Checchè se ne dica, alla faccia di chi dice che è noioso, il ciclismo è uno sport meraviglioso.
Ricco di cuore, altruismo, sudore, sacrificio, storie. Ieri al Tour abbiamo visto tutto.
Vingegaard rischia di cadere ma rimane incredibilmente in piedi e la curva successiva, poco dopo, provando forse un attacco in discesa, è il suo rivale Pogacar a scivolare, cadendo in una cuneetta.
La maglia gialla poteva approfittarne e chiudere la partita. Invece no, lo ha aspettato e la stretta di mano con il pollice in su dello sloveno, sono lo spot migliore che si potesse immaginare.
Sono stati spalla a spalla per tre settimane, il danese gli ha dato più di due minuti, il fenomeno dell’Uae ha provato ieri ad attaccarlo in sei occasioni. Ma niente, sempre però nel pieno del rispetto tra i due.

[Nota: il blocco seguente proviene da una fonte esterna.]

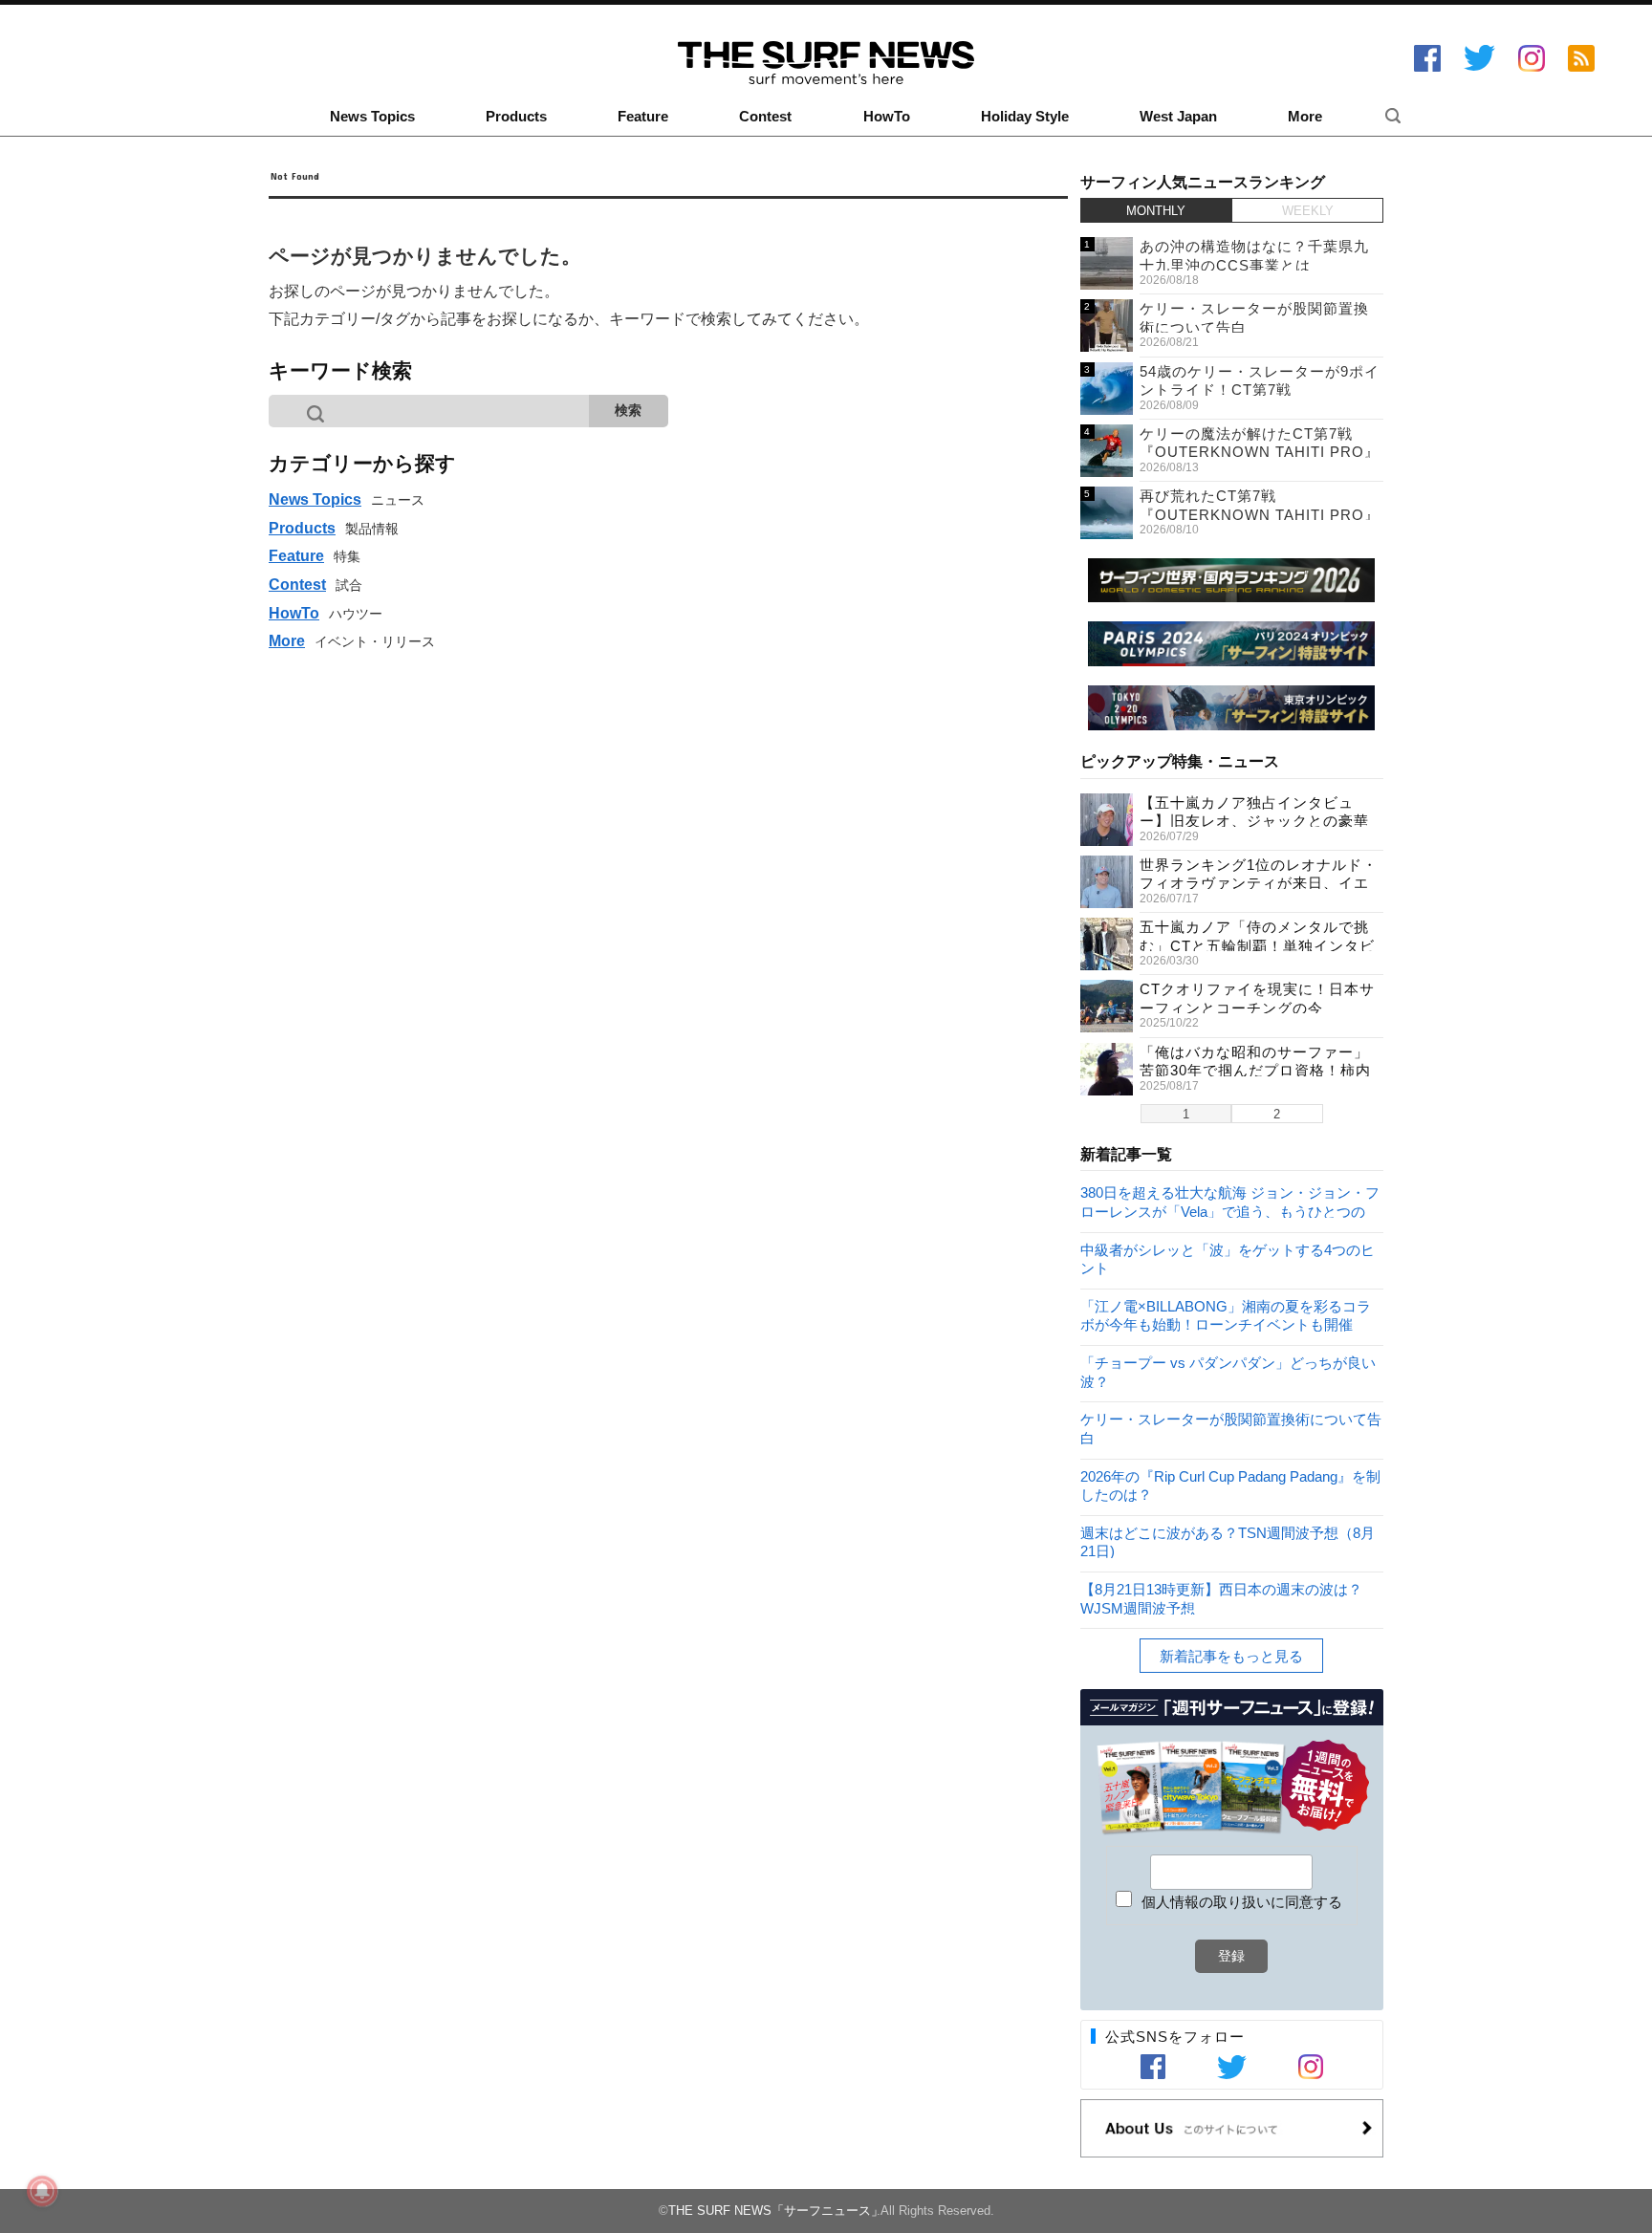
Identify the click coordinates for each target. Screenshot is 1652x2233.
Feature (643, 116)
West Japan (1178, 116)
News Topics (372, 116)
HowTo (886, 116)
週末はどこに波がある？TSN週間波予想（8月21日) (1227, 1541)
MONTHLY (1155, 211)
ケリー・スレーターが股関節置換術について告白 (1230, 1427)
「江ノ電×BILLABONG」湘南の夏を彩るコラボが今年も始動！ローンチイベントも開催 (1225, 1315)
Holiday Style (1025, 116)
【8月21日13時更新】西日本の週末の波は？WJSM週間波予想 (1221, 1598)
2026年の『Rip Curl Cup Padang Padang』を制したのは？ (1230, 1485)
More (1305, 116)
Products (516, 116)
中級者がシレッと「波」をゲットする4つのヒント (1227, 1258)
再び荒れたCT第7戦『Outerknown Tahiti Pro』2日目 (1260, 514)
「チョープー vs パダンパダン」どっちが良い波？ (1228, 1371)
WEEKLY (1308, 211)
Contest (765, 116)
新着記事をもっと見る (1231, 1656)
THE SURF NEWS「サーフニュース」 (775, 2210)
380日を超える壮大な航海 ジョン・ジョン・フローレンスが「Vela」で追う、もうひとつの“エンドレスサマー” (1230, 1201)
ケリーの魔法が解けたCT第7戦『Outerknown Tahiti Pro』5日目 (1260, 452)
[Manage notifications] (42, 2191)
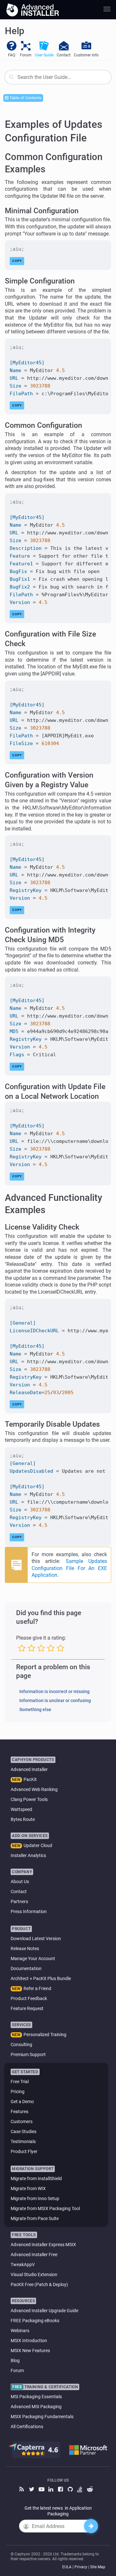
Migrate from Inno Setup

Davanti il compagno della Jumbo Van Aert, passista, velocista, sulle salite è volato come il migliore degli scalatori. È lui forse il vero extraterrestre del ciclismo del nuovo millennio. Poteva vincere dopo aver blindato una maglia verde mai in discussione e aver lasciato sul posto prima gli specialisti Pinot e Martinez. Ma sono sopraggiunti proprio Pogacar e Vingegaard con i galloni del capitano che vanno rispettati e allora si è messo a tirare per aiutarlo ad arrivare braccia al cielo, dopo aver staccato Tadej. Poi lui è arrivato terzo, non è naufragato. Immenso.
Questa Gran Boucle è stata storica, immensa e ci piacerebbe che il Giro, che per me rimane sempre qualcosa di più che speciale, non venga sottovalutato solo perchè prima grande corsa della stagione.
Capisco che le squadre programmino il calendario in vista proprio dei mesi di gara e che la corsa rosa a maggio sia obiettivamente troppo presto per alcuni big. Ma perchè non provarci all’accoppiata? Non me ne vogliano gli amici spagnoli della Vuelta. Ma Italia-Francia è tutta un’altra cosa.